- **抜粋本文**:

■ ■ ■ ■ ■ ■ ■

仕事のときにはいくつか必要とされる能力があるけど、「捉える」という力は結構重要なものの一つだと思う。とくに私のような相談援助職と言われる仕事は会って数秒〜数分で把握すべきポイントが自分の中に複数入ってこないようではあまりセンスはないのではないか、と思う。
会って話す事が多いから情報量は多い。
私の場合は持ち物、服、声のトーン、言葉遣いで大雑把なところを把握して徐々に会話を重ねて、相手なりの人間関係の築き方を分析していく。
まあ、意識して対応することもあればバタバタと挨拶だけしてあんまり細かなことを考えないこともある。こうしなくちゃというものはそんなにないから。
ただ、大事なのは自分なりに「この人はこう、ああだ」と捉えたものはあくまで私の中の印象であり、そこには何の色もない、ということだと思っている。
たとえば身なりがあまりきれいじゃないとか、言葉遣いが悪いとか、そういうこともあるけど、どんな仕事なんだろう、職場から駆けつけたのかなとかそういうことは考えるけど「良い悪い」みたいなことはほぼ思わない。

■ ■ ■ ■ ■ ■ ■

- **表示情報**:
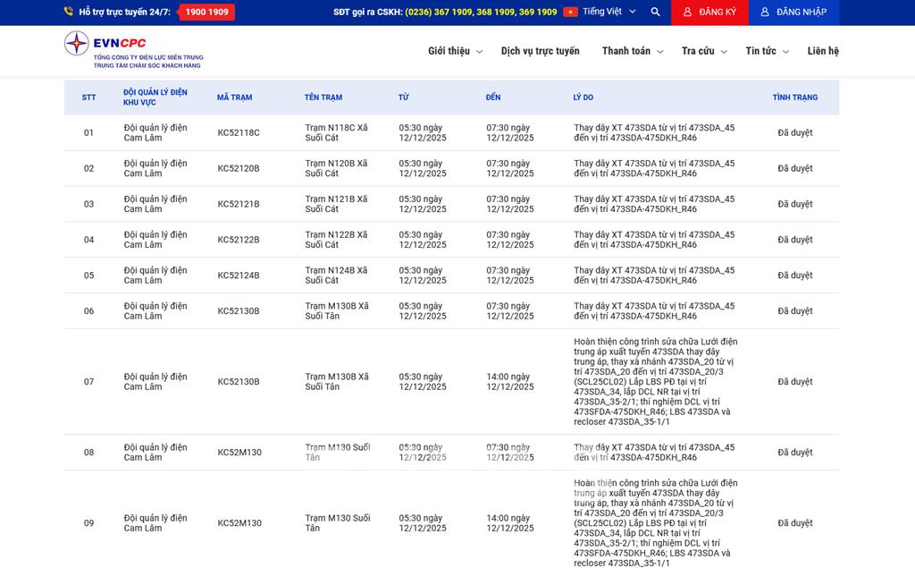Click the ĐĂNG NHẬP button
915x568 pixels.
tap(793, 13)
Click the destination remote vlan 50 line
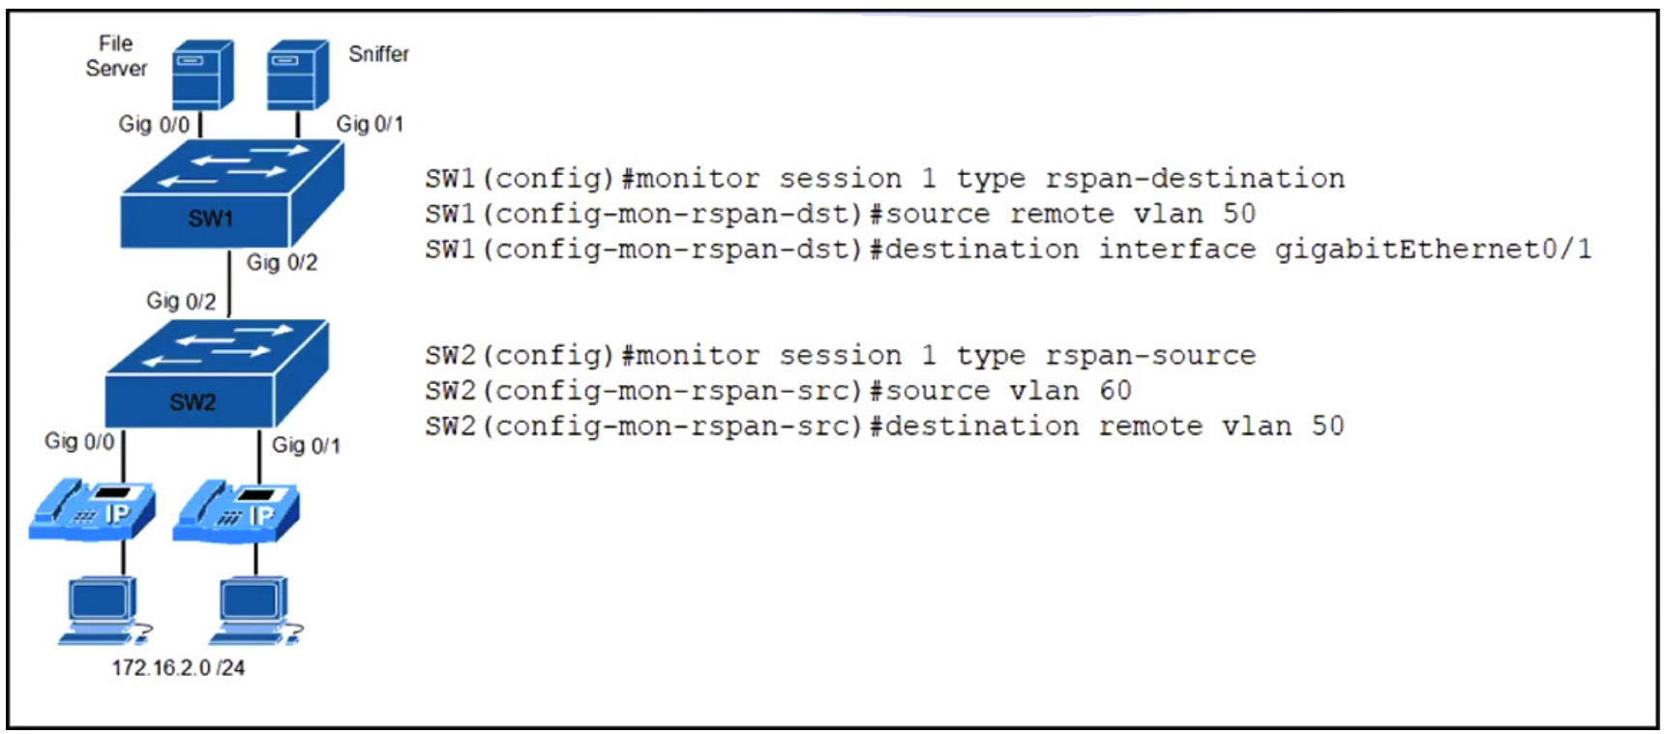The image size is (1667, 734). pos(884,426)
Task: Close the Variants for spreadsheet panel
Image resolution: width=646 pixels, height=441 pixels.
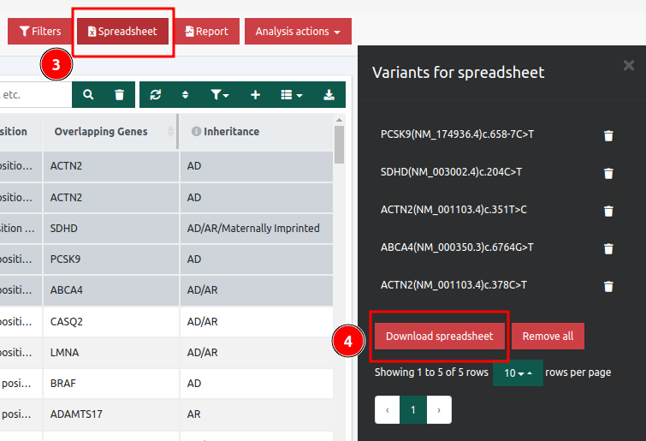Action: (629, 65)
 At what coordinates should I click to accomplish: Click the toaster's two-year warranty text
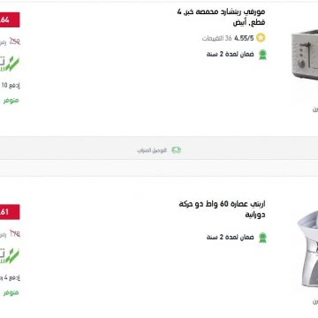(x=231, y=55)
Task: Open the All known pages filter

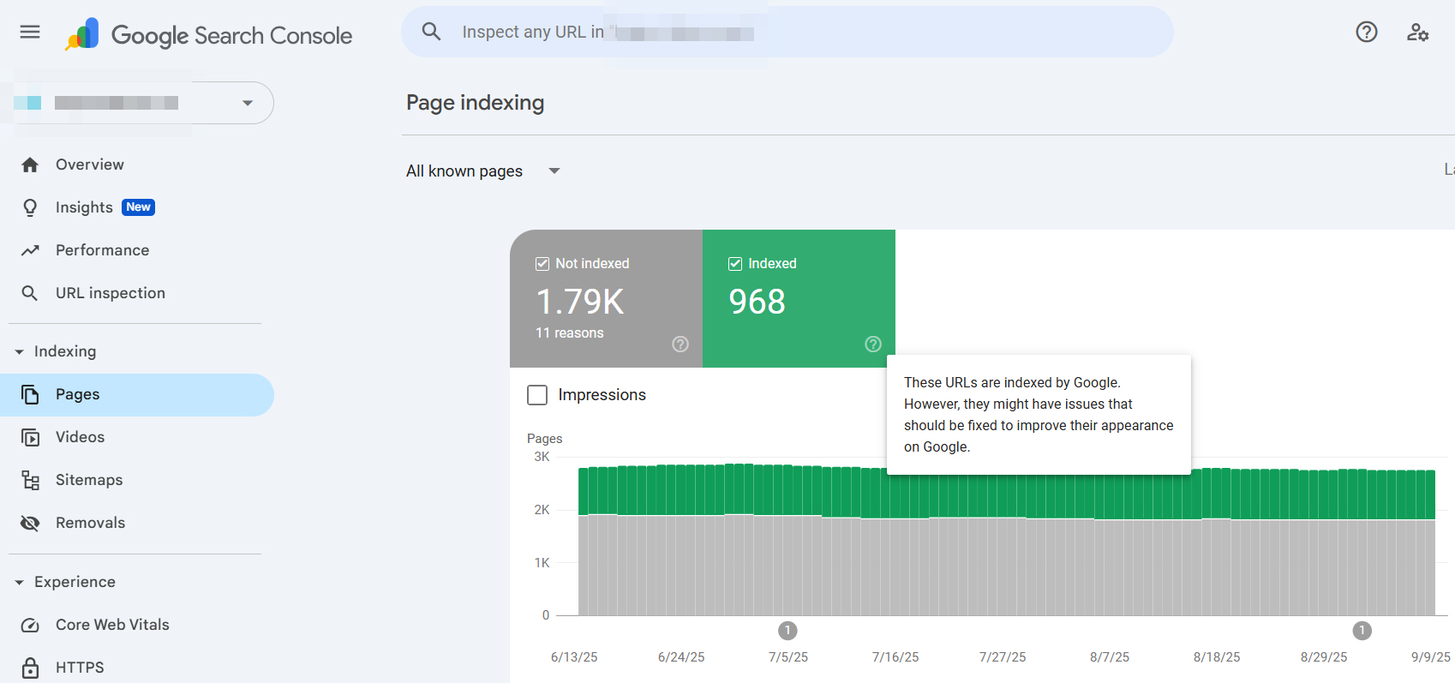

■ ■ ■ ■ ■ ■ ■

- **演習問題**:
1. 本文によると、筆者は相手の大雑把なところを何によって把握していますか。
2. 本文のうち、「会って話す事が多いから情報量は多い。」を含む語句で始まり「何の色もない、ということだと思っている。」で終わる部分を、「会話」を「対話」に言い換えて示してください。
解答には本文のみを用いてください。

- **解答例**:
1. 持ち物、服、声のトーン、言葉遣いです。

2.
会って話す事が多いから情報量は多い。
私の場合は持ち物、服、声のトーン、言葉遣いで大雑把なところを把握して徐々に対話を重ねて、相手なりの人間関係の築き方を分析していく。
まあ、意識して対応することもあればバタバタと挨拶だけしてあんまり細かなことを考えないこともある。こうしなくちゃというものはそんなにないから。
ただ、大事なのは自分なりに「この人はこう、ああだ」と捉えたものはあくまで私の中の印象であり、そこには何の色もない、ということだと思っている。